Emerging Infectious Disease and Combatting Antimicrobial Resistance (AMR):
•    Since 2010, built a portfolio of antibacterial therapeutics with a total value of about $1.36 billion, providing $548 million in direct funding to 9 companies.
•    There are 6 programs currently in Phase III development with BARDA, with the first FDA approval expected before end of 2016.
•    Launched CARB-X program with NIAID, which offers $250 million in cooperative agreement as a way to accelerate the R&D portfolio of preclinical assets. They look to invest $350 million more in the next three years. BARDA looks to use this incubator accelerator model in future programs as well. The project manager for CARB-X is Boston University. CARB-X partners are also matching over $100 million on these projects. This program looks to fund innovations at TRL 3-6. Some 160 submissions came into the CARB-X program this first round, surpassing their expected number.

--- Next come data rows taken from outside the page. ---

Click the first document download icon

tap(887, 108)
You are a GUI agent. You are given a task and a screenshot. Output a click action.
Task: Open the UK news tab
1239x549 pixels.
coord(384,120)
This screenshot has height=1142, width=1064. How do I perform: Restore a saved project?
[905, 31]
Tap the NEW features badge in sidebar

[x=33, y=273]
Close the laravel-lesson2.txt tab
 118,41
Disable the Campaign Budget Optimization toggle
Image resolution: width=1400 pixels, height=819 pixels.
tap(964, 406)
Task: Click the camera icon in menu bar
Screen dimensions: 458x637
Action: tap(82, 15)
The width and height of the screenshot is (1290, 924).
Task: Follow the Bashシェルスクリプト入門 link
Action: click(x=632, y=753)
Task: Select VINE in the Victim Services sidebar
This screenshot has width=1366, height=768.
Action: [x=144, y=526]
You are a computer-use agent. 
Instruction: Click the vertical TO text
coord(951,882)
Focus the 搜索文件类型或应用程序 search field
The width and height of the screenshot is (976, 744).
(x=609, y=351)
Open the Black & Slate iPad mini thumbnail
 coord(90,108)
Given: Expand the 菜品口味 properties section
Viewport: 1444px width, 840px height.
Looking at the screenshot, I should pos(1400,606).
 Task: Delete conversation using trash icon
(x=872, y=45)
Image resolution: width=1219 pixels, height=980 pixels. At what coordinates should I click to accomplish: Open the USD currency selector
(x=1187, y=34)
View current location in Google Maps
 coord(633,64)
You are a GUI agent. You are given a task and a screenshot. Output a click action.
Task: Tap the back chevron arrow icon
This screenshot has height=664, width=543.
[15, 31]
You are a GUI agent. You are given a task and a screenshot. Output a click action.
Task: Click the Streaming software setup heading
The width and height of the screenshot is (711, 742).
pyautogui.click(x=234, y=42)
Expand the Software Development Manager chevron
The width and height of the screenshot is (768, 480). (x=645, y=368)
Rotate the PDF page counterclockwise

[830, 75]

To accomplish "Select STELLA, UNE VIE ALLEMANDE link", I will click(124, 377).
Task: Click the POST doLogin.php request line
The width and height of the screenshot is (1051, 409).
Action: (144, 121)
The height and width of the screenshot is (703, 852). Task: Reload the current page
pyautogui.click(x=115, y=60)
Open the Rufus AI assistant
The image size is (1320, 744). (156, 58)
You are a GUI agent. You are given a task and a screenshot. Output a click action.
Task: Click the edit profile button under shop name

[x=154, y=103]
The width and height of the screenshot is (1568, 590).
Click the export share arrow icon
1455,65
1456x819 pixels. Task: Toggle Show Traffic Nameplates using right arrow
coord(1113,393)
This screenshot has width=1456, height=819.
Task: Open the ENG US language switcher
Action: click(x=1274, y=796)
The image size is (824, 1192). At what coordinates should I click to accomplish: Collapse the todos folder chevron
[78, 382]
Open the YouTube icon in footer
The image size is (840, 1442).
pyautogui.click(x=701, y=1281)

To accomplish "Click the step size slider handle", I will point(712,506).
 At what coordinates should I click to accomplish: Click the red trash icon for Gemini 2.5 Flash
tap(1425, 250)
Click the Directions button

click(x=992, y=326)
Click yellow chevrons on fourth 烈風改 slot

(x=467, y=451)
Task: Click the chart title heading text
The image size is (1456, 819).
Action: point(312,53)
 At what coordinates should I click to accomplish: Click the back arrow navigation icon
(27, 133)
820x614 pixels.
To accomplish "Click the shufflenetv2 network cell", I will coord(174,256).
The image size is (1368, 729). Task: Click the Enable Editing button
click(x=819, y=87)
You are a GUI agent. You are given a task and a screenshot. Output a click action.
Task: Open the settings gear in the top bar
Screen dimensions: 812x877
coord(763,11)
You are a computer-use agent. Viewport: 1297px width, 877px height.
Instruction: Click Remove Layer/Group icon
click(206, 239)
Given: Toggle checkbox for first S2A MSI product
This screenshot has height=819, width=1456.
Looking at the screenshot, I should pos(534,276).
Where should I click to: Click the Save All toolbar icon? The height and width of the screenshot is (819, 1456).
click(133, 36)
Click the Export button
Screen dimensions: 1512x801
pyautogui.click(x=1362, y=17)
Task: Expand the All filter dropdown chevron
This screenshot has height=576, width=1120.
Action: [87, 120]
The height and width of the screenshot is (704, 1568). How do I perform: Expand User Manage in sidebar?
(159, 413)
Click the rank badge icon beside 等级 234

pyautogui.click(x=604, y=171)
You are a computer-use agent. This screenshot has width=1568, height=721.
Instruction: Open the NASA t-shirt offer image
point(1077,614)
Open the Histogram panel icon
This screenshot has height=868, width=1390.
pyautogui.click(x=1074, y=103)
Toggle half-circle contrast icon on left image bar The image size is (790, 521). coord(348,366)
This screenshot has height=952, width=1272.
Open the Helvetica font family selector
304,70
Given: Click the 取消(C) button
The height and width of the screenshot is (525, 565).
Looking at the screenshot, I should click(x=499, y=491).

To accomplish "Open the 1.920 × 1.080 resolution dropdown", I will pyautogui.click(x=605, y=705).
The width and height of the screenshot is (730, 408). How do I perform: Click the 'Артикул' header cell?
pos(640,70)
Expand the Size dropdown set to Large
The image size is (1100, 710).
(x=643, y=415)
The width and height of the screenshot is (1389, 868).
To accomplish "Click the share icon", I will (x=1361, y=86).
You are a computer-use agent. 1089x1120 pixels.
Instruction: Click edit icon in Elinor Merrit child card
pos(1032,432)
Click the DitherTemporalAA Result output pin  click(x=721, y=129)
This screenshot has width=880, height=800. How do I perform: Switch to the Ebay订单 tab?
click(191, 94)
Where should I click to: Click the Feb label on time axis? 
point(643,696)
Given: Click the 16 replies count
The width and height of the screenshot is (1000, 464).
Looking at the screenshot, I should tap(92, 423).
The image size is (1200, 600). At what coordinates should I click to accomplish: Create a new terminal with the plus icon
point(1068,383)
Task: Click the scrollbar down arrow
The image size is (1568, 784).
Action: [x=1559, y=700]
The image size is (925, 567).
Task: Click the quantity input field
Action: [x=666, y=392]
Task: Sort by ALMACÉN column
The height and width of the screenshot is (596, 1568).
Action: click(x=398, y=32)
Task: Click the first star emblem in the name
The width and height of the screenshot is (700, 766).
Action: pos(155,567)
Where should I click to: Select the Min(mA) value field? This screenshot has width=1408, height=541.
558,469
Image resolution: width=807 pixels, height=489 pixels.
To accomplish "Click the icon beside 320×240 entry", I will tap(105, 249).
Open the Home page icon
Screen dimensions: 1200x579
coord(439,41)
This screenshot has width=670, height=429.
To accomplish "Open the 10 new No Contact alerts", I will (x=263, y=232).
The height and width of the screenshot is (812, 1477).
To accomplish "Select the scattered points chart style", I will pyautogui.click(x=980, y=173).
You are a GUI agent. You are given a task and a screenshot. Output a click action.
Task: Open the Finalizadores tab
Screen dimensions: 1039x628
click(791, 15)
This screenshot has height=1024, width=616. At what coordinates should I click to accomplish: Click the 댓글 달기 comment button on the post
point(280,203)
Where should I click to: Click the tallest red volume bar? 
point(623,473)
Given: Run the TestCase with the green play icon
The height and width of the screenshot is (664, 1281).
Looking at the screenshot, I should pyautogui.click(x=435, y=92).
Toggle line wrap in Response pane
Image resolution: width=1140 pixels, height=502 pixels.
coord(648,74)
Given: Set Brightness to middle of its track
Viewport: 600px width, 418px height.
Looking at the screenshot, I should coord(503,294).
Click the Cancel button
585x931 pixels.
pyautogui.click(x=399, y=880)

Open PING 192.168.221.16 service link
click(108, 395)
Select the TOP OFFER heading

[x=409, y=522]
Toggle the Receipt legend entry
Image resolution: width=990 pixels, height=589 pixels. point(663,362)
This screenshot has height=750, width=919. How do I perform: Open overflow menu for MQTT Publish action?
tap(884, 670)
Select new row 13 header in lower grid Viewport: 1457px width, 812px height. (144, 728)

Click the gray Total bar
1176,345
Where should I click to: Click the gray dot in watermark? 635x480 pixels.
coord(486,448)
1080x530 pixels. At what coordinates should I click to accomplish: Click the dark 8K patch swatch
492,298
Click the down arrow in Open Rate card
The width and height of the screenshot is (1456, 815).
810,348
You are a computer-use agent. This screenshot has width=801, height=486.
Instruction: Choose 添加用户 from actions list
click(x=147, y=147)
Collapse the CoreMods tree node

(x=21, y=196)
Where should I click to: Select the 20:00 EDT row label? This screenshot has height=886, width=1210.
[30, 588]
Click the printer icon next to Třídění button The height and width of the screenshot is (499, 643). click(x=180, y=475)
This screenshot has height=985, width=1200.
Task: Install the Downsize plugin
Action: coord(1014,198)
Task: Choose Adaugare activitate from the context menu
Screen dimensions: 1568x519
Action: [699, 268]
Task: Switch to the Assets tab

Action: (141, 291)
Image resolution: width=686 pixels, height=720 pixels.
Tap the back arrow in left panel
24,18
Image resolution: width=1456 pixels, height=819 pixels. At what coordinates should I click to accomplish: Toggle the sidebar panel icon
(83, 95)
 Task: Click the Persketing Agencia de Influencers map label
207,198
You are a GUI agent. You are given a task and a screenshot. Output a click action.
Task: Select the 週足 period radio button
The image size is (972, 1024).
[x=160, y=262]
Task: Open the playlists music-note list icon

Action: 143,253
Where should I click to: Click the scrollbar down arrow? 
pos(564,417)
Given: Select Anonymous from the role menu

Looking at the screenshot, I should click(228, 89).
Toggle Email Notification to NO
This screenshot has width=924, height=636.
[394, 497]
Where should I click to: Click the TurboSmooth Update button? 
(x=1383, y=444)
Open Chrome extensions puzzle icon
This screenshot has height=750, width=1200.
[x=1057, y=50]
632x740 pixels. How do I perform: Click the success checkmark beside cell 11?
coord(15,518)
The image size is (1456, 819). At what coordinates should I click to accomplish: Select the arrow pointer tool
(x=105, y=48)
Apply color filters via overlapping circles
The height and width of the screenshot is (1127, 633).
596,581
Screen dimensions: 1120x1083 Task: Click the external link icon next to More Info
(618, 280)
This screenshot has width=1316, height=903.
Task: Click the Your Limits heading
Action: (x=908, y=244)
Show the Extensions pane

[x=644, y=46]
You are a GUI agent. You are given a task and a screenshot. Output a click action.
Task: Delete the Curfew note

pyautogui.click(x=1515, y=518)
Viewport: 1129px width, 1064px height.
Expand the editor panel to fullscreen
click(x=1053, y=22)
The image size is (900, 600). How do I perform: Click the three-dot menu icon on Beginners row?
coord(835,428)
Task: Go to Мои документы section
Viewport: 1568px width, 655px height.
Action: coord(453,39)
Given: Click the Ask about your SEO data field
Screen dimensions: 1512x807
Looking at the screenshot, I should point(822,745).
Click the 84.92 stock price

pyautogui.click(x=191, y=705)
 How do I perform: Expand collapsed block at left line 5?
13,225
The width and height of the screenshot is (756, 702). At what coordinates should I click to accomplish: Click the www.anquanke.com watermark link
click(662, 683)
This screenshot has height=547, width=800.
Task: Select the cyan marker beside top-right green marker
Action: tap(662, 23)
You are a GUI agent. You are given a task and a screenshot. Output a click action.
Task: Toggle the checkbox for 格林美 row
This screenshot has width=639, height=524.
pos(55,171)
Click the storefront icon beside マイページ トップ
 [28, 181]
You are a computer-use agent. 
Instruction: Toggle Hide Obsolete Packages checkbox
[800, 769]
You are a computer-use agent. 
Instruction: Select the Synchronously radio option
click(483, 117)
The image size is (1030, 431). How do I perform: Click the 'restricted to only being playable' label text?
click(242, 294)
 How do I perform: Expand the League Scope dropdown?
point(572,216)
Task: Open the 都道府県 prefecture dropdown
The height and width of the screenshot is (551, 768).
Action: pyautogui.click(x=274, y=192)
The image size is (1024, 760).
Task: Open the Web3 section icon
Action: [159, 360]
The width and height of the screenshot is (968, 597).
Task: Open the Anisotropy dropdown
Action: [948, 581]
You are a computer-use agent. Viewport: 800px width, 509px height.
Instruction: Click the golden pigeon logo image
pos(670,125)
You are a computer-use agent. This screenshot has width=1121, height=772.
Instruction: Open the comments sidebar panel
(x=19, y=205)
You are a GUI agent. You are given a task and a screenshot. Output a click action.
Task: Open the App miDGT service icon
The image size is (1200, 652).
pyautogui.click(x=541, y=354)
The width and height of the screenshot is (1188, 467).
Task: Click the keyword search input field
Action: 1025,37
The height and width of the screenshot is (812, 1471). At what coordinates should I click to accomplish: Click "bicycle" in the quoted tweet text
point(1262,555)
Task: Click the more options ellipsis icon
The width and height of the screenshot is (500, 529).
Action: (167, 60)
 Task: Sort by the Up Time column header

•    There are 23,000 deaths annually in the United States from antimicrobial resistance, costing $35 million, and they predict that there will be up to 10 million deaths annually across the globe by 2050 from AMR.
•    Need people to develop novel therapies to treat Gram-negative infections and drug-resistant biodefense pathogens.
•    Expanding the portfolio to include treatment options for C. difficile infections and approaches that can interdict/prevent infection upon entry into healthcare setting.
•    Multi-drug resistant Bacillus anthracis (anthrax) remains a high-priority threat.
•    Innovation Area of Interest—discovery, development, and demonstration of monoclonal antibody platform technologies using immunoprotective proteins from infectious disease pathogens of interest.
•    Introduced a partnership with NIH called the Antimicrobial Resistance Rapid, Point-of-Need Diagnostic Test Challenge, which through a three step, multi-year process, aims to produce novel diagnostic tools that can both detect infection, determine resistance, and differentiate between bacterial and viral infections.
•    Looking for diagnostic tools and innovations surrounding Zika and anthrax detection.

Recommendations for Collaborating with BARDA:
1.    When determining if your proposal will be successful, ensure your product meets the following criteria:
•    The product or innovation is addressing an unmet need
•    Your product compares favorably to what exists in the market or is being developed for the market
•    Your innovation is novel
•    You can cost share
•    It fits into BARDA’s portfolio given what BARDA is already funding
•    There is a market beyond the government, ensuring the product is financially sustainable
2.    Avoid the following common mistakes that cause program managers to reject proposals:
•    Insufficient data to back up TRL (Technical Readiness Level)
•    Technology is too early in the R&D process
•    Insufficient demonstration or understanding of the path to licensure
•    Product is not a fit for BARDA
•    IP freedom is not defined
•    Only looking for R&D and not procurement
•    The timeline proposed is inaccurate or not realistic

After submitting a white paper, you should hear back from a program officer within 90 days. It is important, however, to communicate with program officers at all points until submission, as officials at this conference noted that funds may run out or priorities may change. Also, the chiefs and directors are willing to engage and provide counsel until a submission is made, and then will no longer speak with individuals after this point.